## Exercise directions
Look through the data below. Show each line where the string "title" occurs.

Data records:
^^^^

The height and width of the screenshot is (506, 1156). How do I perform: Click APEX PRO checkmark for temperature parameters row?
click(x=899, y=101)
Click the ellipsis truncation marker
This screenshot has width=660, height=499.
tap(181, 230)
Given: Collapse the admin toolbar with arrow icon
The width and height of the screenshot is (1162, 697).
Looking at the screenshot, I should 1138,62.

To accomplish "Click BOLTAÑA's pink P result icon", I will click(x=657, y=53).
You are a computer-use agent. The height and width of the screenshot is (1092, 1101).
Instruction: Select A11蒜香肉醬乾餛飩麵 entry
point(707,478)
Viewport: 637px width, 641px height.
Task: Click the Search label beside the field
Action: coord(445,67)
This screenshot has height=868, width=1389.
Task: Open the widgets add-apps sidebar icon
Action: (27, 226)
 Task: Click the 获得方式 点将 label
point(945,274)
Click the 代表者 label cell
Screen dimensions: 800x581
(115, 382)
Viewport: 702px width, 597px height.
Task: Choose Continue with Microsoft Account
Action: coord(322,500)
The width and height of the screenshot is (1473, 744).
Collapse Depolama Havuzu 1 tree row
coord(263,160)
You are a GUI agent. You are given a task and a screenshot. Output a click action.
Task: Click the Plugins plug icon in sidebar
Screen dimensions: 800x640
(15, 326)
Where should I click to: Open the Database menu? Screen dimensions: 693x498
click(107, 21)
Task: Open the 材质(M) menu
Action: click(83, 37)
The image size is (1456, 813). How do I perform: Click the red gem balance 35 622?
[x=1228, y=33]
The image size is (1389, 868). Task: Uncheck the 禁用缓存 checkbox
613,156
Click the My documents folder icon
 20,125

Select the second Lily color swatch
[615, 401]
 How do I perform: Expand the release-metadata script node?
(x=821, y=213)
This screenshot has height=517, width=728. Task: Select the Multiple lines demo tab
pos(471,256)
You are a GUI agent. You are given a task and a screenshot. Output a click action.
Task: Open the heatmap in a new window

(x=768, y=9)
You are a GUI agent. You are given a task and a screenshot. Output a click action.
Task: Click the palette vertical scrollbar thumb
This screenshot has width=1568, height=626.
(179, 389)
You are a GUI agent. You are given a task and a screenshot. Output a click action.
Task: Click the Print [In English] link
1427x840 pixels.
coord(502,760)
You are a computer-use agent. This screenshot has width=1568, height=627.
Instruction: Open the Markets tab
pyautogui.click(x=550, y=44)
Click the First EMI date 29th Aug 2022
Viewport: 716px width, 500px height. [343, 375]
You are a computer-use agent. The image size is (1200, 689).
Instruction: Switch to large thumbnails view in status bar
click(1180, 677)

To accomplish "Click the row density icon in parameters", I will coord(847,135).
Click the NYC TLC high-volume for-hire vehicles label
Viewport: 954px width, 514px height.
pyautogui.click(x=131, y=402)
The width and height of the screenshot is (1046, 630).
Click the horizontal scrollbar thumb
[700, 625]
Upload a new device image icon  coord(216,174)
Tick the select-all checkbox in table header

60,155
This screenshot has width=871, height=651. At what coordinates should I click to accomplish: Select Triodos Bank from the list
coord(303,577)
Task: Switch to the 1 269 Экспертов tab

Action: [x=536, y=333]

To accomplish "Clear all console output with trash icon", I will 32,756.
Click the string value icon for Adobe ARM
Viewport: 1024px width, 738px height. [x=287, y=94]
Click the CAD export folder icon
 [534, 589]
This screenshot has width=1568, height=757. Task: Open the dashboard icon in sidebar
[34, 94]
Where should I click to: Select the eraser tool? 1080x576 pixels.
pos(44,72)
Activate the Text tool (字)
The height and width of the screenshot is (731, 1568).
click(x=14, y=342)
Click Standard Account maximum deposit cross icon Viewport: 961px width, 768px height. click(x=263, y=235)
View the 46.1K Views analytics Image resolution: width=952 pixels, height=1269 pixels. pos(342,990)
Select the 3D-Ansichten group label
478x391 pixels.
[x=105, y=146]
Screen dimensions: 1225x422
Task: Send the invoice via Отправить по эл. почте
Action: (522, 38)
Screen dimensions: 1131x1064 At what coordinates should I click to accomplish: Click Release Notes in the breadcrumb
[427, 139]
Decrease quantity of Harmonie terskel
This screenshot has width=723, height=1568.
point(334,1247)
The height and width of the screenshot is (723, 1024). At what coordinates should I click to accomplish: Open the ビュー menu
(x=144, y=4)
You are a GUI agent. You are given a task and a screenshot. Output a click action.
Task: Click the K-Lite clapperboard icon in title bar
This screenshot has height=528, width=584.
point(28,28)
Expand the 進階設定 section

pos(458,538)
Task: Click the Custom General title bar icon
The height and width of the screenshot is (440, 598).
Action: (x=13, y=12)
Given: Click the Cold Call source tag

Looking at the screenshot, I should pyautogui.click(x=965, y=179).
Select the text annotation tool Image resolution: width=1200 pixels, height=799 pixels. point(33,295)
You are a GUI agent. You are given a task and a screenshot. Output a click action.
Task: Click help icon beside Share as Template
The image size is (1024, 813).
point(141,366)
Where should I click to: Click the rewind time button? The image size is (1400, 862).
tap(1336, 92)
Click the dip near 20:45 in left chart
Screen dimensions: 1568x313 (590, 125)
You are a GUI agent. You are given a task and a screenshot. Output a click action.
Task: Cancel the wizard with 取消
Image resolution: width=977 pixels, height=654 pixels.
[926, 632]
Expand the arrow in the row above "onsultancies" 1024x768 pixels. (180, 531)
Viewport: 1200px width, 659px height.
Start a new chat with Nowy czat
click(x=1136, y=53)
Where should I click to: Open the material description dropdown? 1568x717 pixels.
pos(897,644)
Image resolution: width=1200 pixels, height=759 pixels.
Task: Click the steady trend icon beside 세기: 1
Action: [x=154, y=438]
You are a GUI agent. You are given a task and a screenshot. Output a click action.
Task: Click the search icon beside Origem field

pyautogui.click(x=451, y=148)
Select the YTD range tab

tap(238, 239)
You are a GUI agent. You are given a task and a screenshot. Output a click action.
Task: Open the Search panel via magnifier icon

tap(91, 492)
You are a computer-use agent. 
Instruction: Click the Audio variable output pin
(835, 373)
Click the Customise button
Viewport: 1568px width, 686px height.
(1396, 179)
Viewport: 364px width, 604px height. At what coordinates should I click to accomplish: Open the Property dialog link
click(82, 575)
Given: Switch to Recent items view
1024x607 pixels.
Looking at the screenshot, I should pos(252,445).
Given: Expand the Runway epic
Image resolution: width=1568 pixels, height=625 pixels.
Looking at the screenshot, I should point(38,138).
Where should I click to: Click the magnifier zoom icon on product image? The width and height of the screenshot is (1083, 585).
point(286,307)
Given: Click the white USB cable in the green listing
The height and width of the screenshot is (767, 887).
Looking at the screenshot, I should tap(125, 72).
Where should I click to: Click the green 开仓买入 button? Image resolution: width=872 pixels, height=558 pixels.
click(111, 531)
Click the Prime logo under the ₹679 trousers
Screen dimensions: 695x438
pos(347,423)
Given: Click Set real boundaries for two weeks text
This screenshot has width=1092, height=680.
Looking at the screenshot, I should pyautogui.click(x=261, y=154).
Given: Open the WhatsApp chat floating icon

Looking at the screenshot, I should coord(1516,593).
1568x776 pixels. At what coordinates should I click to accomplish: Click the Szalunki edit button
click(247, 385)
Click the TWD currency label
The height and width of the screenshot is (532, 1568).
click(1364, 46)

^^^^

## Your response
Task: Click the K-Lite clapperboard icon in title bar
Task: Click the Custom General title bar icon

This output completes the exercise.